Selain itu, di dalam kebun (hutan) juga
dilarang berteriak-teriak atau memanggil-manggil seseorang saat berada di
hutan/kebun. Hal ini ditakutkan berakibat mendatangkan hama atau hewan yang
dapat merusak tanaman, seperti tikus, rusa, babi, monyet, gajah, dan
sebagainya.
Disebutkan pula bahwa dalam adat Aceh
terdapat pantangan masuk hutan atau hari-hari yang dilarang. Karena orang Aceh
kental keislamannya, hari yang dilarang itu biasanya berkaitan dengan
“hari-hari agama”.

### Latihan yang Diberikan 1
Menurut dokumen, apa yang dikhawatirkan terjadi jika seseorang berteriak-teriak di hutan atau kebun?
### Latihan yang Diberikan 2
Tuliskan semua hewan perusak tanaman yang disebut sebagai contoh dalam dokumen.

[Catatan Tersimpan]
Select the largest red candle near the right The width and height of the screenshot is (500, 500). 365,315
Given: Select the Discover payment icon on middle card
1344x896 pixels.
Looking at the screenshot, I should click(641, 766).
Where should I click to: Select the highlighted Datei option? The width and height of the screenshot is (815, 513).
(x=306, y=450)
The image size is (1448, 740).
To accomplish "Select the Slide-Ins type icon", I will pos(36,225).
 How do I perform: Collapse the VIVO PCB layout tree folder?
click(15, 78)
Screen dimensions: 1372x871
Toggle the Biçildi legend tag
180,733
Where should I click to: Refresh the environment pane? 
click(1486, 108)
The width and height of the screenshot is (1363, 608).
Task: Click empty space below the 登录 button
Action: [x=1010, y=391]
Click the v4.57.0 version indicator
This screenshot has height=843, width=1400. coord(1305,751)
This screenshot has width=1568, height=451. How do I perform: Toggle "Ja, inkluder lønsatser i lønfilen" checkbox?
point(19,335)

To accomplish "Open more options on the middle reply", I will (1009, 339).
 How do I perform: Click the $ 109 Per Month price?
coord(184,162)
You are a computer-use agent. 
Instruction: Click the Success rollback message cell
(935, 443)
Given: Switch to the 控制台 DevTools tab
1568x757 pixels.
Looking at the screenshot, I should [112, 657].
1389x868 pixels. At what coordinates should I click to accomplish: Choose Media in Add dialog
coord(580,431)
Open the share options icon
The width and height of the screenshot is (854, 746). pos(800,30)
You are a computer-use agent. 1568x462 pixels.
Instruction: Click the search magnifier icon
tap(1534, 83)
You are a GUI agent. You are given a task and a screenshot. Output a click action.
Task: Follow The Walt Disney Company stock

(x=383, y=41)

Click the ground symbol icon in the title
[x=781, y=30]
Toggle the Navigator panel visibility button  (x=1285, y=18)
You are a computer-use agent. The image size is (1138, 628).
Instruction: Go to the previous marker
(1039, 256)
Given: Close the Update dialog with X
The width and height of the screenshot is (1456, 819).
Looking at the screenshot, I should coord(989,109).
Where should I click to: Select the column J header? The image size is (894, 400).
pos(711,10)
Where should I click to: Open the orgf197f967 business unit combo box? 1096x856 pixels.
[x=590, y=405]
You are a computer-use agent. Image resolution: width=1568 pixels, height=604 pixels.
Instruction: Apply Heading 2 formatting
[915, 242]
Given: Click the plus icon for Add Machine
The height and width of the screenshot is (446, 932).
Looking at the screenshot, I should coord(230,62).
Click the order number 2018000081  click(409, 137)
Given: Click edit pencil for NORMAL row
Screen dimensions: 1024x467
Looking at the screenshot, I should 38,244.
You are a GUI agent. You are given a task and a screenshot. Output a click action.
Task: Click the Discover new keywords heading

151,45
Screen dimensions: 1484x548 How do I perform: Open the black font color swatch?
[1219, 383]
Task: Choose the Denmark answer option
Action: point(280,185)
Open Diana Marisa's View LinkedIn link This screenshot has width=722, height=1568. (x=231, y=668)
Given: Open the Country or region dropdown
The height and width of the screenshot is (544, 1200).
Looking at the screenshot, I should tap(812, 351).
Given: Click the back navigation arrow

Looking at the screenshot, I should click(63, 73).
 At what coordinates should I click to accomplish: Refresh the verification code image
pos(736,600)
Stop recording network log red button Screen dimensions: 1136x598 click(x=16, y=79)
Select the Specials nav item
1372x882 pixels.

### Hasil Tugas 1
Hal itu dikhawatirkan mendatangkan hama atau hewan yang dapat merusak tanaman.

### Hasil Tugas 2
tikus, rusa, babi, monyet, gajah